EXTRAIT À LIRE:
L’article d’Éric Sauray exemplifie la grande confusion établie dès le départ quant au rôle et au mandat de l’Académie créole, et cette grande confusion explique en partie le bilan parfaitement nul de cette microstructure qui, entre 2014 et 2024, n’a eu aucun véritable impact dans la société haïtienne et n’a mené aucune action mesurable et durable d’aménagement du créole dans l’espace public et/ou dans le système éducatif haïtien. Comme nous l’avons analysé dans notre article paru le 5 avril 2019 dans Le National, « Maigre bilan de l’Académie du créole haïtien (2014-2019) : les leçons d’une dérive prévisible », les termes mêmes de la mission de l’AKA, tels qu’ils figurent dans la « Lwa sou kreyasyon Akademi kreyol ayisyen an » (Le Moniteur, 7 avril 2014), définissent son statut : l’AKA est une instance « déclarative » destinée à formuler des « propositions » et des « recommandations » sans pouvoir légal contraignant. Ainsi, dans la « Lwa sou kreyasyon Akademi kreyol ayisyen an », l’AKA a pour mandat de « faire tout le nécessaire », de « faire en sorte », de « soumettre des propositions ». Instance « déclarative » qui par nature ne peut faire que des « propositions » et des « recommandations », l’Académie du créole haïtien n’est pas une institution d’aménagement linguistique issue d’un énoncé de politique linguistique de l’État ciblant nos deux langues officielles, le créole et le français. À l’aune d’un bilan objectif de l’action menée par l’AKA depuis sa création, il est essentiel de prendre toute la mesure que la « Lwa sou kreyasyon Akademi kreyòl ayisyen an » consignée dans Le Moniteur du 7 avril 2014 est une loi déclarative, uniquement, qui n’accorde aucun pouvoir juridique d’aménagement linguistique à l’Académie créole (voir, là-dessus, notre article « Pour une académie créole régie par une loi fondatrice d’aménagement linguistique » (Potomitan, 26 novembre 2014).

MATÉRIEL RECUEILLI:
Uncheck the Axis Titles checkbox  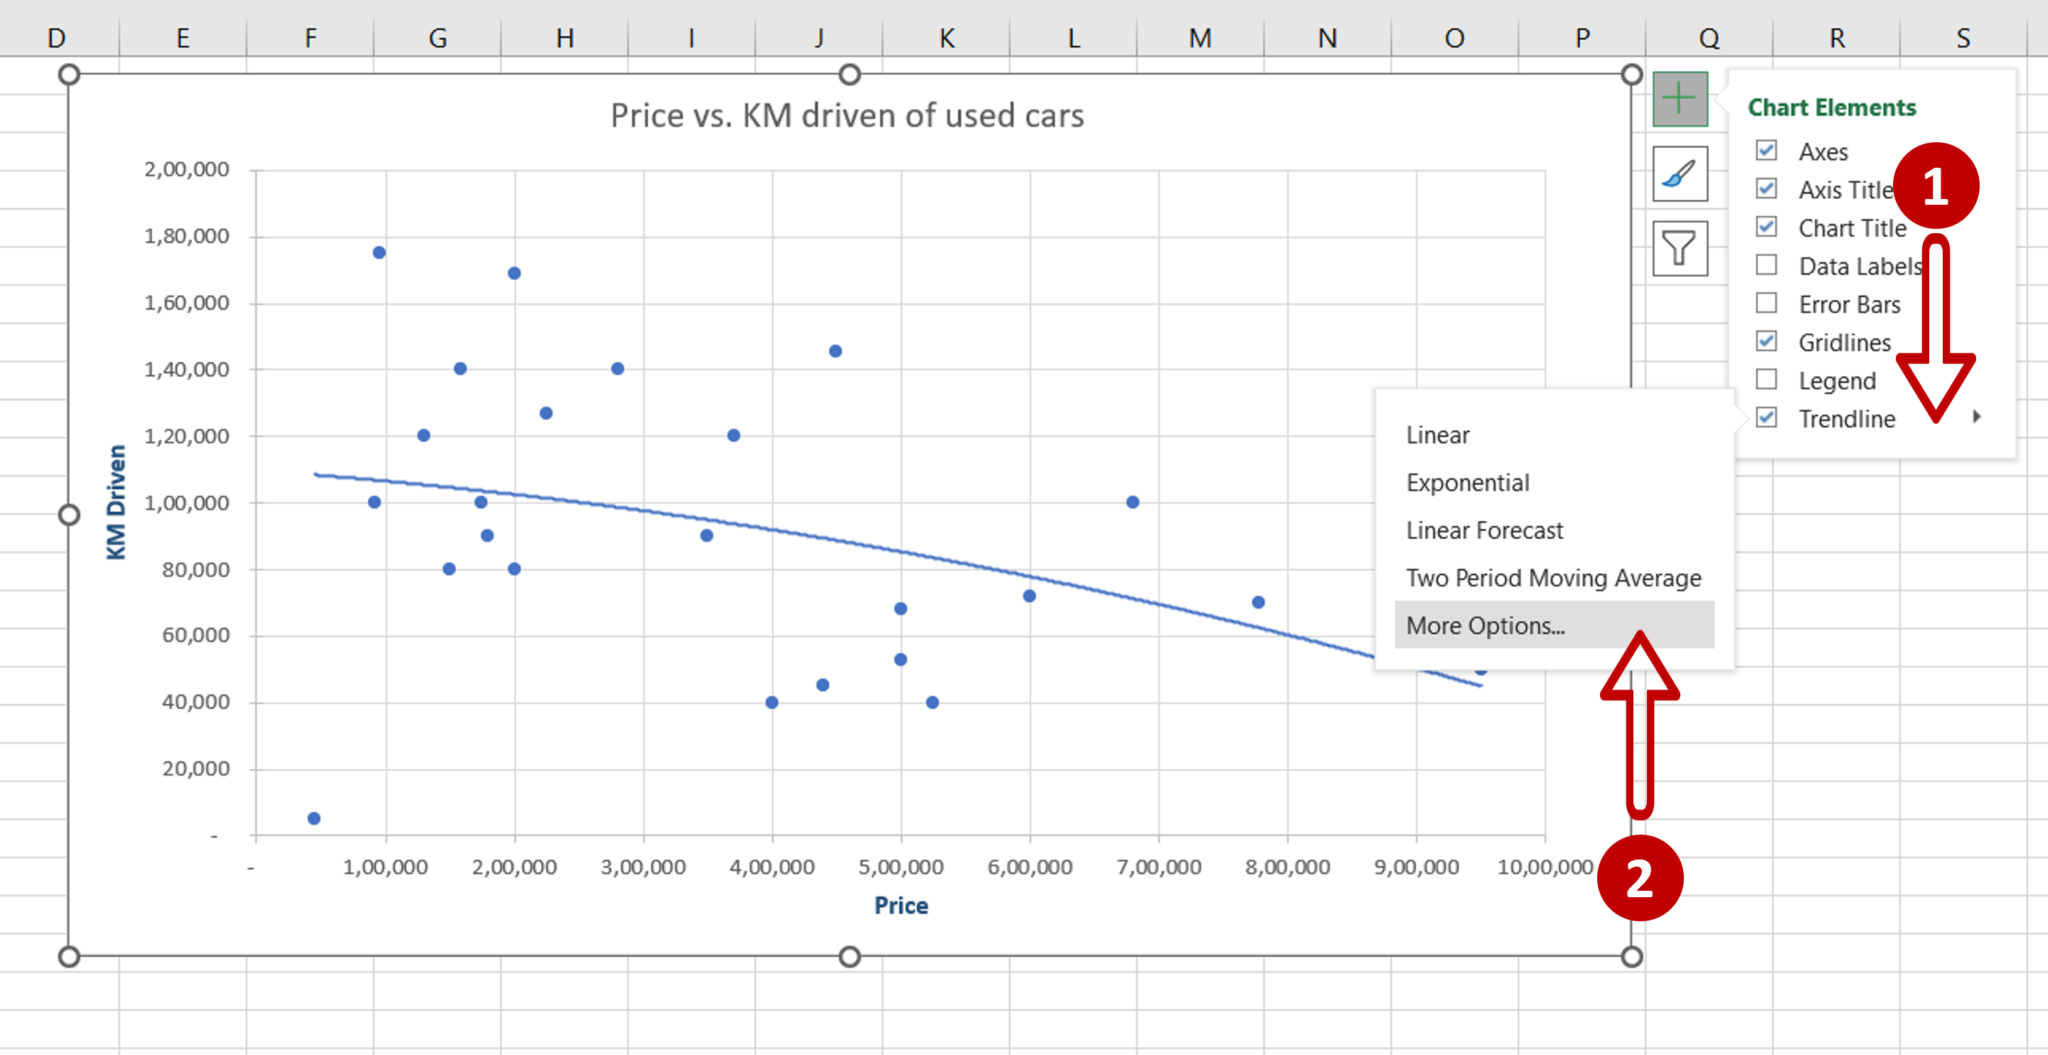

CONSIGNES:
A – D'après l'extrait sur l'Académie créole, pourquoi l'AKA n'est-elle pas une institution d'aménagement linguistique ? Répondez en une à trois phrases.
B – Poursuivez l'extrait sur l'Académie créole après sa dernière phrase.
Le matériel recueilli est indépendant de l'extrait sur l'Académie créole.

RÉSULTATS ATTENDUS:
A – La loi qui l'a créée, publiée dans Le Moniteur du 7 avril 2014, en fait une instance « déclarative » qui ne peut formuler que des « propositions » et des « recommandations », sans pouvoir légal contraignant. Elle n'est pas non plus issue d'un énoncé de politique linguistique de l'État visant le créole et le français.

B –
De manière objective, c’est précisément dans les termes mêmes d’une contradiction de fait que résident les fondements de la nullité de l’action de l’Académie créole dans la société haïtienne : être une microstructure juridiquement définie comme une instance déclarative, qui ne dispose que d’un mandat déclaratif et, en même temps –« en vue de fixer la langue créole » (article 213 de la Constitution de 1987)–, vouloir poser des actions exécutives comme si l’AKA était une instance exécutive d’aménagement linguistique. De la sorte, l’Académie créole, de 2014 à 2024, a fonctionné sur le mode d’un petit lobby politico-linguistique, d’un microgroupe de pression quasi-privé dont l’action n’émane pas de l’État et n’est pas assumée par l’État. L’AKA se perçoit et se vit comme une institution d’État, mais par ses « recommandations » et ses « avis » déclaratifs, elle s’adresse –de l’extérieur du périmètre de l’État–, à un État qui lui fait la sourde oreille, car il n’est pas contraint par la loi d’appliquer les « recommandations » et les « avis » qui lui sont adressés par l’AKA (voir l’article « L’Académie du créole haïtien réclame le support de l’État », Le Nouvelliste, 1er mars 2018). Sur le plan juridique, les « recommandations » et les « avis » de l’Académie créole n’ont donc aucun pouvoir contraignant pour l’État. Cela se donne à voir, en termes de bilan, par l’analyse objective de l’action de l’Académie créole dans l’espace public et dans le système éducatif national.
L’Académie créole dans l’espace public
Dans l’espace public, l’Académie créole s’est donné pour mission, selon la « Lwa sou kreyasyon Akademi kreyol ayisyen an » (7 avril 2014), de faire respecter les « droits linguistiques » des locuteurs haïtiens. Il en est ainsi de l’article 4 : « Li la pou garanti dwa lengwistik tout Ayisyen sou tout sa ki konsène lang kreyòl la ». Alors même que nulle part dans la « Lwa sou kreyasyon Akademi kreyol ayisyen an », les « droits linguistiques » ne sont définis, l’article 6-c de cette loi dispose que l’AKA « Pran tout dispozisyon pou ede popilasyon ayisyen an jwenn tout sèvis li bezwen nan lang kreyòl la ».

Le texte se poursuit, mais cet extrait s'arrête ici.